Drug companies say that they spend an average of $800 million to bring a new drug to market, so their standard of sovency has become the "blockbuster" drug with annual revenues over $1 billion. This system has served the US well in many respects, with leading-edge pharmaceutical research, a continuous flow of new drugs in the pipeline, and a vibrant generic industry to offer rapid price reductions once drugs go off patent.

On the other hand, the system is also riddled with inefficiencies and incentives contrary to the common good. The $800 million figure is, I believe, quite inflated, since much of the work of the drug industry is devoted to making drugs with modest beneficial effects- drugs that may slightly ameliorate chronic conditions like depression, diabetes, or Alzheimer's disease. These drugs are can be extremely difficult to test because their small effect size requires large populations for trials, followed by ornate, if not ambiguous, statistics. Consider penicillin- its ability to cure infections was immediately apparent, and did not require large trials with thousands of patients.

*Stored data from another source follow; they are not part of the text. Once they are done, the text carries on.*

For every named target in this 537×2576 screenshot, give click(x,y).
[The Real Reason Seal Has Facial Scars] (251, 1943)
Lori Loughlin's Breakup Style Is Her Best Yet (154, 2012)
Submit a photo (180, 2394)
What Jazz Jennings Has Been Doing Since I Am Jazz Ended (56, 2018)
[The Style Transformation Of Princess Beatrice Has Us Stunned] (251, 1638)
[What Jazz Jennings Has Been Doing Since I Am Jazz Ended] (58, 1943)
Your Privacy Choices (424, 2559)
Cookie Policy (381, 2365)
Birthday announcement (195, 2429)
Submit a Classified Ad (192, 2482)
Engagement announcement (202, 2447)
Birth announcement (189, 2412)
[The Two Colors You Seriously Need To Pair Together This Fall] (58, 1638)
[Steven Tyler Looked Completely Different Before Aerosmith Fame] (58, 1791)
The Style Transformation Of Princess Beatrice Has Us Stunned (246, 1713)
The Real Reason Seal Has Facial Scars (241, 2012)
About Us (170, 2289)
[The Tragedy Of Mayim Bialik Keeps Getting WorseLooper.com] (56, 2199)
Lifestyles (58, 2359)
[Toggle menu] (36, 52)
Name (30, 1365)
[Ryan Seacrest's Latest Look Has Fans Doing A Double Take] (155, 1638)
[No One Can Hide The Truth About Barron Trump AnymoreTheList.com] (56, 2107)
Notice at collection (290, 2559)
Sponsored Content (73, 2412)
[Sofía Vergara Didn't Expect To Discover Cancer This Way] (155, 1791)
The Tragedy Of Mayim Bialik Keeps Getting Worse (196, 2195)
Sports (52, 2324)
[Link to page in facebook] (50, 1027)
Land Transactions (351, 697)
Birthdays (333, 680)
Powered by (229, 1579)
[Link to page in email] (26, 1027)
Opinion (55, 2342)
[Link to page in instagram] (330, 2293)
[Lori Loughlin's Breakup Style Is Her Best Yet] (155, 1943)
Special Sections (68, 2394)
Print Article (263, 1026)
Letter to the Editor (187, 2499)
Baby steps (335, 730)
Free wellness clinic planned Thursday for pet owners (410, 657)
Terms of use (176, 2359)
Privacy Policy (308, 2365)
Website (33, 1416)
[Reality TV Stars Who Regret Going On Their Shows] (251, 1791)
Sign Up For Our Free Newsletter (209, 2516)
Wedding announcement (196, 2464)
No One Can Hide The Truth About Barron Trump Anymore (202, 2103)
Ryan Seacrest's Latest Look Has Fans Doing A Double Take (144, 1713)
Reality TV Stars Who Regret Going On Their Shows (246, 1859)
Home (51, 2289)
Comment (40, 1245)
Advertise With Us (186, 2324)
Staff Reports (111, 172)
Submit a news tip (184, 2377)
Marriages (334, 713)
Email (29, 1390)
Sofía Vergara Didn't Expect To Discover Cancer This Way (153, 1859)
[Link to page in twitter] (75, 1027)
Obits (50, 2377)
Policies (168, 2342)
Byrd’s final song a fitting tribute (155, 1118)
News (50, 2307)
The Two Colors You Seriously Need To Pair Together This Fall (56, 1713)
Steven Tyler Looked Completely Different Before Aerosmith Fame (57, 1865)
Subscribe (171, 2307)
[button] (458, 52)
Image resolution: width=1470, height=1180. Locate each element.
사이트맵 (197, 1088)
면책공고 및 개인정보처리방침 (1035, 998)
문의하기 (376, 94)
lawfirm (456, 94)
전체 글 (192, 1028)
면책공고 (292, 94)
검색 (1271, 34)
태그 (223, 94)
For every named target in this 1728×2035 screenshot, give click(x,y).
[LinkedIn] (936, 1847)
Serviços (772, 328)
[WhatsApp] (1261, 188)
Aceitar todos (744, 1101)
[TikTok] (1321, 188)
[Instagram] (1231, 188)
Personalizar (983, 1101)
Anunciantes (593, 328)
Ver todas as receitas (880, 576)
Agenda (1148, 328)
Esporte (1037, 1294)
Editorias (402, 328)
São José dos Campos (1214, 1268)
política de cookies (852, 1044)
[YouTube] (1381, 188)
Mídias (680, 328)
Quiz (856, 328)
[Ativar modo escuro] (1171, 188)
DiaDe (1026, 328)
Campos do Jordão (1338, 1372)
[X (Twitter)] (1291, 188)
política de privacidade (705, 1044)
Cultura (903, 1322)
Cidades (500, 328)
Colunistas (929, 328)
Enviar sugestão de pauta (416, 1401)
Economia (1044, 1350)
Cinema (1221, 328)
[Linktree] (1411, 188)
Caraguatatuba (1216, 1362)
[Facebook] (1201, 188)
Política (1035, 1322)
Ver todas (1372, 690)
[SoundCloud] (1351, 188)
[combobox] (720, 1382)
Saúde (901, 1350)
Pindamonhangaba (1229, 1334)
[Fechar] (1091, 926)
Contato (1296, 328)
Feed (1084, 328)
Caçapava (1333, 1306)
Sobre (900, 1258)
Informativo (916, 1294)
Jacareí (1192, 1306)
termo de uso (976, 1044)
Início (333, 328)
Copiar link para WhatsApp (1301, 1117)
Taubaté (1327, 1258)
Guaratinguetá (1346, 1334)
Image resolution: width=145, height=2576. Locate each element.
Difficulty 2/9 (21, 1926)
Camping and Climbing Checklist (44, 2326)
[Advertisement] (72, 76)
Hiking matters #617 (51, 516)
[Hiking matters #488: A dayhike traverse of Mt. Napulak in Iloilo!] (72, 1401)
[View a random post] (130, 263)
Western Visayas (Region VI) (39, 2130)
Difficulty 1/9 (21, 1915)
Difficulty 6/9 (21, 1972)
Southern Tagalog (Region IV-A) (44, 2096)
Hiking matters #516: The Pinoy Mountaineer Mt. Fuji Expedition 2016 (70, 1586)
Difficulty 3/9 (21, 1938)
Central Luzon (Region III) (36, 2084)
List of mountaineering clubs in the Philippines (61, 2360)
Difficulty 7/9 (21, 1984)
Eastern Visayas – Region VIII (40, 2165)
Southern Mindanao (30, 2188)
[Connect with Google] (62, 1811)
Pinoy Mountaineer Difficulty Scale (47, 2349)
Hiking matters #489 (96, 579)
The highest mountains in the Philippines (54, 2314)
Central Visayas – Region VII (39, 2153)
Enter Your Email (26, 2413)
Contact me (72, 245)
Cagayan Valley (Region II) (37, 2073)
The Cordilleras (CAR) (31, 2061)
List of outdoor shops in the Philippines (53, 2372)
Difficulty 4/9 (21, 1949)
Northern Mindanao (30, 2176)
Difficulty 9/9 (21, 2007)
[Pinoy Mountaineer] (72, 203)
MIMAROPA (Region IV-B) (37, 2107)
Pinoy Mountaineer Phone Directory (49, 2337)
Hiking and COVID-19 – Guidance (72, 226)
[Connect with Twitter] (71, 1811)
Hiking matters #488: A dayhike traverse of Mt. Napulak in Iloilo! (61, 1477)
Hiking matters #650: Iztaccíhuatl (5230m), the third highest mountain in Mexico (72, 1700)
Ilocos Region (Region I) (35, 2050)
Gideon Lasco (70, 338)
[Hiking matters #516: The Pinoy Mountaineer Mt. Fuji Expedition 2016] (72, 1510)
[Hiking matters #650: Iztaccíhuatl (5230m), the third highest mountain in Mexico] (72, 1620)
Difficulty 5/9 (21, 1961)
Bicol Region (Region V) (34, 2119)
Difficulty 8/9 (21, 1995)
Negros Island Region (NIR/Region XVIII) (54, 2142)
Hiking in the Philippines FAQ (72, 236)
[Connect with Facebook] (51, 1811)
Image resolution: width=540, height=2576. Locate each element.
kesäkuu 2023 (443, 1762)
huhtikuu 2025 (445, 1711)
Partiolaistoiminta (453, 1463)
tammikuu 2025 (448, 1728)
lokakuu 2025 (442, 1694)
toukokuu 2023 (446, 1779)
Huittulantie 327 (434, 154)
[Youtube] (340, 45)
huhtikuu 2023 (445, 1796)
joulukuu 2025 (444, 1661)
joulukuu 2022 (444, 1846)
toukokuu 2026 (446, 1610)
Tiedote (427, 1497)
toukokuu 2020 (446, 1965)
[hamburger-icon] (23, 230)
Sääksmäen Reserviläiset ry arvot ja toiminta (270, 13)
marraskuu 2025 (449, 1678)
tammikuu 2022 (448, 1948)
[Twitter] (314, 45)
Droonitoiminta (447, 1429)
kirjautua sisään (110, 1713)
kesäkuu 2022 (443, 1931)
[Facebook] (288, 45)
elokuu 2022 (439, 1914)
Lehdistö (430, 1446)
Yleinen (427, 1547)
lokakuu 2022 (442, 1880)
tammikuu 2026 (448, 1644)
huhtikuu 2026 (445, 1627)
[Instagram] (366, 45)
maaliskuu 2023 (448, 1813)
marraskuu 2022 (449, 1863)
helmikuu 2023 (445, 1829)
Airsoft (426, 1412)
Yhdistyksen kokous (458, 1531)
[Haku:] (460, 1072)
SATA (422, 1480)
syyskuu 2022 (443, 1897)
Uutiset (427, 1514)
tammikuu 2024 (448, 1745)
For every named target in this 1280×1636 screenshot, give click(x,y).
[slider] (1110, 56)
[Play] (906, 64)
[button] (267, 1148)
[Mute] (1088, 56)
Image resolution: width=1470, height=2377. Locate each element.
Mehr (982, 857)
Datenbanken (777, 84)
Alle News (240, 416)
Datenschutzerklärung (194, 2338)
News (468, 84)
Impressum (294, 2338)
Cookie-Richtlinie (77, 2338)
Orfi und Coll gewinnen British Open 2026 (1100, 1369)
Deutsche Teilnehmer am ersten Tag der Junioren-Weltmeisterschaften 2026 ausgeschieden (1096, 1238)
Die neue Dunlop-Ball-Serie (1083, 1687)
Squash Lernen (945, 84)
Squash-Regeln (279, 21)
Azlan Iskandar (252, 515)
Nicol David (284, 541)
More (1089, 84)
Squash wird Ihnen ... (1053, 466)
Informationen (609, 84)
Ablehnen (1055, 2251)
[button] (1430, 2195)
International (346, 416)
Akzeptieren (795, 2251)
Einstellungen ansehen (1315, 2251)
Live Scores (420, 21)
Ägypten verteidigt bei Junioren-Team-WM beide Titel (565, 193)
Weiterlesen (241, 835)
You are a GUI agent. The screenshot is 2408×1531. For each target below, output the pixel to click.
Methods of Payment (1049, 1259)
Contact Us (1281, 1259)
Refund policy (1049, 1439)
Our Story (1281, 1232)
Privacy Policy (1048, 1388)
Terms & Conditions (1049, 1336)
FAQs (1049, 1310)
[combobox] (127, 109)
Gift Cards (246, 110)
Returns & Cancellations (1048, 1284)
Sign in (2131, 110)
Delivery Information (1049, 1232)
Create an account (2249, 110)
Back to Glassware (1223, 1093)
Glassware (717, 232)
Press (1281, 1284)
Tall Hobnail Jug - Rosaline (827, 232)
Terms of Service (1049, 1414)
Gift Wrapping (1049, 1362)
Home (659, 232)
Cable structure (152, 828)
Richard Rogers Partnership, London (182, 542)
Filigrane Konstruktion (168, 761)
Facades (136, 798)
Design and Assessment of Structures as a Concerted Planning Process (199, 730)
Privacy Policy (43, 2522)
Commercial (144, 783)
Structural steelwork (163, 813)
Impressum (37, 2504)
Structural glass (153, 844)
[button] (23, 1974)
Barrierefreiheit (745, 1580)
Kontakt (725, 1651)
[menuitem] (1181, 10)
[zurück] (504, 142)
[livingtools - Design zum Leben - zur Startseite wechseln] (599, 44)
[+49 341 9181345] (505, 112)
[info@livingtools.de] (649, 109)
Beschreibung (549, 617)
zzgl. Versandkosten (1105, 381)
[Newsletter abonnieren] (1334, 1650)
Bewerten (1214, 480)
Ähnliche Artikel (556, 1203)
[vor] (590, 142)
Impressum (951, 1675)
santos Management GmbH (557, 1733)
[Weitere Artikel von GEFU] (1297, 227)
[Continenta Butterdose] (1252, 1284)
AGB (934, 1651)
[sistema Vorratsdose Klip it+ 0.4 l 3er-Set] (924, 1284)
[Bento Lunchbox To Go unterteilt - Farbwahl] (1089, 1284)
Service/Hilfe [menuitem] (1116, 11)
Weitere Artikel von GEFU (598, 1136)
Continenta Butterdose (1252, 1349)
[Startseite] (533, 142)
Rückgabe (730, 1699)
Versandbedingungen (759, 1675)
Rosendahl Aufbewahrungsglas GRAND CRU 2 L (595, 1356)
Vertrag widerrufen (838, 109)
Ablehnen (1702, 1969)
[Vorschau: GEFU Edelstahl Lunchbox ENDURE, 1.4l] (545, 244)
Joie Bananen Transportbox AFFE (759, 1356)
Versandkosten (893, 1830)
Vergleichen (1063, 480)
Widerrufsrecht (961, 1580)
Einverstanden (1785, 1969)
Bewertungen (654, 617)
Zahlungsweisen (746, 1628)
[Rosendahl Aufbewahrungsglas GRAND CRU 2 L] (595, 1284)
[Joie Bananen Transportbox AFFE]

In comparison, consider a drug like donepezil for Alzheimer's disease. It improves cognition slightly for a few months, costs ~$220 per month (still under patent in the US). Numerous studies have been done, covering thousands of patients. (The Cochrane meta-analysis says "23 trials are included, involving 5272 participants"). They typically show just-detectable benefits, which, calculated in cost-of-care terms offers no discernable benefit (cost of drug vs cost of increased care of untreated Alzheimer's sufferers).

Not only that, but each other drug company that wants a part of the action makes a copy-cat drug with slightly different chemistry and similarly marginal benefits, requiring similarly exhaustive and expensive trials to gain FDA approval. And then the drug companies complain that that the FDA is too restrictive! But the fault, dear Brutus, lies not in our stars, or in our government bureaucracies, but in the quality of the drugs being created.

The drug industry has a big problem right now- its pipelines are drying up, despite the huge advances in molecular biology and genomics over the last few decades. As the technology of drug discovery is taking quantum leaps in efficiency and comprehensiveness, there seem to be fewer drugs coming out the other end. This might be due to a true shortage of targets- we only have 23,000 genes, after all, and many of their products have multiple functions, making drug-based inhibition a perilous business, frought with side-effects. There may just be a limited number of ways to use small molecules to interfere with human biology.

New drugs approved (blue- formulations and combinations,
red- underlying novel molecular entities)

On the other hand, the problem might also be institutional in the pharamaceutical industry. To make money, drug companies have to sell lots of drugs. That means large markets and common diseases, hopefully chronic. But not all diseases are chronic or common, or afflict people with ability to pay. Diseases of the third world are notoriously under-researched and so-called "orphan diseases" and infectious (i.e. acute) diseases are likewise underfunded. Rather than do innovative research in to basic disease mechanisms, drug companies spend much of their money making copy-cat drugs in popular categories (think cholesterol reduction, acid reflux, depression, erectile dysfunction). And, of course, drug companies also spend roughly twice as much money marketing drugs than in researching them.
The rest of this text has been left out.